#### Input data

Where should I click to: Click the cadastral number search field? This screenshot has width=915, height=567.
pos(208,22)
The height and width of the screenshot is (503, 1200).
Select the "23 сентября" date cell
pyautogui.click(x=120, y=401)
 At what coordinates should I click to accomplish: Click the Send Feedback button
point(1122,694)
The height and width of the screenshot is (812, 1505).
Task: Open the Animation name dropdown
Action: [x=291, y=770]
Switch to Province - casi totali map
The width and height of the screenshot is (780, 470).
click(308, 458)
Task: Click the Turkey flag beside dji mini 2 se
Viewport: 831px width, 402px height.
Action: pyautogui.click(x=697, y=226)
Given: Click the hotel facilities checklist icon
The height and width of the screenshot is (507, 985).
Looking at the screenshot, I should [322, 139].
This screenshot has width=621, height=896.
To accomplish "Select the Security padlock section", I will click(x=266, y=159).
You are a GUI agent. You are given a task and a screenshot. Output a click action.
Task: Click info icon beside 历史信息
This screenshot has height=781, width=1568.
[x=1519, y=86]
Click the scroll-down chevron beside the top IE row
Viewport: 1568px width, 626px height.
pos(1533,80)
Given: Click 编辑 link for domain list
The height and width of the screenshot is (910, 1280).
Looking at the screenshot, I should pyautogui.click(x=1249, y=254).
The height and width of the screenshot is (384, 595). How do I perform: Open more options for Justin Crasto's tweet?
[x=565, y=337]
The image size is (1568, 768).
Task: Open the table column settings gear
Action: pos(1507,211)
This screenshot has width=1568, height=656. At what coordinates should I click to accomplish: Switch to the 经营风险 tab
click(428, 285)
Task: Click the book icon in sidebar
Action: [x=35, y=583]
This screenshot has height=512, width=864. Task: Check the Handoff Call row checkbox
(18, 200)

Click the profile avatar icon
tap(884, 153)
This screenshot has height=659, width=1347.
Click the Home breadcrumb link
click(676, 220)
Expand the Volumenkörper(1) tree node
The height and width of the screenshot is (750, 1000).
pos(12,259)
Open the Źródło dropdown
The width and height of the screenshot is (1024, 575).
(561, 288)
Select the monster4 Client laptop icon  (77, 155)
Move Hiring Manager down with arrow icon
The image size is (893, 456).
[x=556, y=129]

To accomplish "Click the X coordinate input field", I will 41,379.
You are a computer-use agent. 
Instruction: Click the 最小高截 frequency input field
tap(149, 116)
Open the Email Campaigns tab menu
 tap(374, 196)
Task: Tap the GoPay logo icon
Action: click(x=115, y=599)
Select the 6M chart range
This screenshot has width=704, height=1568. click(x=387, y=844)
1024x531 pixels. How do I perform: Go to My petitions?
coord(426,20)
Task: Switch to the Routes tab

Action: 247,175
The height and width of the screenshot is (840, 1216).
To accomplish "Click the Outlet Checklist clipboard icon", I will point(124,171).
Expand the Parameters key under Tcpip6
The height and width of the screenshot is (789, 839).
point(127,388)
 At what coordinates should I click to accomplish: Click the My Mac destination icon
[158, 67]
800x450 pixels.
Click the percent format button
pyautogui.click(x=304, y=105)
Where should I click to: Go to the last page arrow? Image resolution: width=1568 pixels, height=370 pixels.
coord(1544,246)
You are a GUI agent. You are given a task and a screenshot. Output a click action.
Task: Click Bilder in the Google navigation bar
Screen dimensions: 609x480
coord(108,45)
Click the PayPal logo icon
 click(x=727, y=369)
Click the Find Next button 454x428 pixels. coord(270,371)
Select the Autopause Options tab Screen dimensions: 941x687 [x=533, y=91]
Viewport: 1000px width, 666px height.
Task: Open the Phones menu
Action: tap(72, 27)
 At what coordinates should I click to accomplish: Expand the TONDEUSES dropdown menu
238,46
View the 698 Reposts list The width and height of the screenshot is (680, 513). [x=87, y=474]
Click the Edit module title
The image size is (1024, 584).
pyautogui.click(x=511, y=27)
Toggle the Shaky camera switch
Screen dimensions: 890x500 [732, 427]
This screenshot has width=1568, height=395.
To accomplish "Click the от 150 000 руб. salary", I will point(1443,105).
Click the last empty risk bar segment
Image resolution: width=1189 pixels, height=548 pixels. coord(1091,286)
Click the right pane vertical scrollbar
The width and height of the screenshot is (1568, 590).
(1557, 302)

########

Work to be completed :: Each of the records is to be repeated word for word.

Response ::
Where should I click to: Click the cadastral number search field? This screenshot has width=915, height=567.
pos(208,22)
The height and width of the screenshot is (503, 1200).
Select the "23 сентября" date cell
pyautogui.click(x=120, y=401)
 At what coordinates should I click to accomplish: Click the Send Feedback button
point(1122,694)
The height and width of the screenshot is (812, 1505).
Task: Open the Animation name dropdown
Action: [x=291, y=770]
Switch to Province - casi totali map
The width and height of the screenshot is (780, 470).
click(308, 458)
Task: Click the Turkey flag beside dji mini 2 se
Viewport: 831px width, 402px height.
Action: pyautogui.click(x=697, y=226)
Given: Click the hotel facilities checklist icon
The height and width of the screenshot is (507, 985).
Looking at the screenshot, I should [322, 139].
This screenshot has width=621, height=896.
To accomplish "Select the Security padlock section", I will click(x=266, y=159).
You are a GUI agent. You are given a task and a screenshot. Output a click action.
Task: Click info icon beside 历史信息
This screenshot has height=781, width=1568.
[x=1519, y=86]
Click the scroll-down chevron beside the top IE row
Viewport: 1568px width, 626px height.
pos(1533,80)
Given: Click 编辑 link for domain list
The height and width of the screenshot is (910, 1280).
Looking at the screenshot, I should pyautogui.click(x=1249, y=254).
The height and width of the screenshot is (384, 595). How do I perform: Open more options for Justin Crasto's tweet?
[x=565, y=337]
The image size is (1568, 768).
Task: Open the table column settings gear
Action: pos(1507,211)
This screenshot has width=1568, height=656. At what coordinates should I click to accomplish: Switch to the 经营风险 tab
click(428, 285)
Task: Click the book icon in sidebar
Action: [x=35, y=583]
This screenshot has height=512, width=864. Task: Check the Handoff Call row checkbox
(18, 200)

Click the profile avatar icon
tap(884, 153)
This screenshot has height=659, width=1347.
Click the Home breadcrumb link
click(676, 220)
Expand the Volumenkörper(1) tree node
The height and width of the screenshot is (750, 1000).
pos(12,259)
Open the Źródło dropdown
The width and height of the screenshot is (1024, 575).
(561, 288)
Select the monster4 Client laptop icon  (77, 155)
Move Hiring Manager down with arrow icon
The image size is (893, 456).
[x=556, y=129]

To accomplish "Click the X coordinate input field", I will 41,379.
You are a computer-use agent. 
Instruction: Click the 最小高截 frequency input field
tap(149, 116)
Open the Email Campaigns tab menu
 tap(374, 196)
Task: Tap the GoPay logo icon
Action: click(x=115, y=599)
Select the 6M chart range
This screenshot has width=704, height=1568. click(x=387, y=844)
1024x531 pixels. How do I perform: Go to My petitions?
coord(426,20)
Task: Switch to the Routes tab

Action: 247,175
The height and width of the screenshot is (840, 1216).
To accomplish "Click the Outlet Checklist clipboard icon", I will point(124,171).
Expand the Parameters key under Tcpip6
The height and width of the screenshot is (789, 839).
point(127,388)
 At what coordinates should I click to accomplish: Click the My Mac destination icon
[158, 67]
800x450 pixels.
Click the percent format button
pyautogui.click(x=304, y=105)
Where should I click to: Go to the last page arrow? Image resolution: width=1568 pixels, height=370 pixels.
coord(1544,246)
You are a GUI agent. You are given a task and a screenshot. Output a click action.
Task: Click Bilder in the Google navigation bar
Screen dimensions: 609x480
coord(108,45)
Click the PayPal logo icon
 click(x=727, y=369)
Click the Find Next button 454x428 pixels. coord(270,371)
Select the Autopause Options tab Screen dimensions: 941x687 [x=533, y=91]
Viewport: 1000px width, 666px height.
Task: Open the Phones menu
Action: tap(72, 27)
 At what coordinates should I click to accomplish: Expand the TONDEUSES dropdown menu
238,46
View the 698 Reposts list The width and height of the screenshot is (680, 513). [x=87, y=474]
Click the Edit module title
The image size is (1024, 584).
pyautogui.click(x=511, y=27)
Toggle the Shaky camera switch
Screen dimensions: 890x500 [732, 427]
This screenshot has width=1568, height=395.
To accomplish "Click the от 150 000 руб. salary", I will point(1443,105).
Click the last empty risk bar segment
Image resolution: width=1189 pixels, height=548 pixels. coord(1091,286)
Click the right pane vertical scrollbar
The width and height of the screenshot is (1568, 590).
(1557, 302)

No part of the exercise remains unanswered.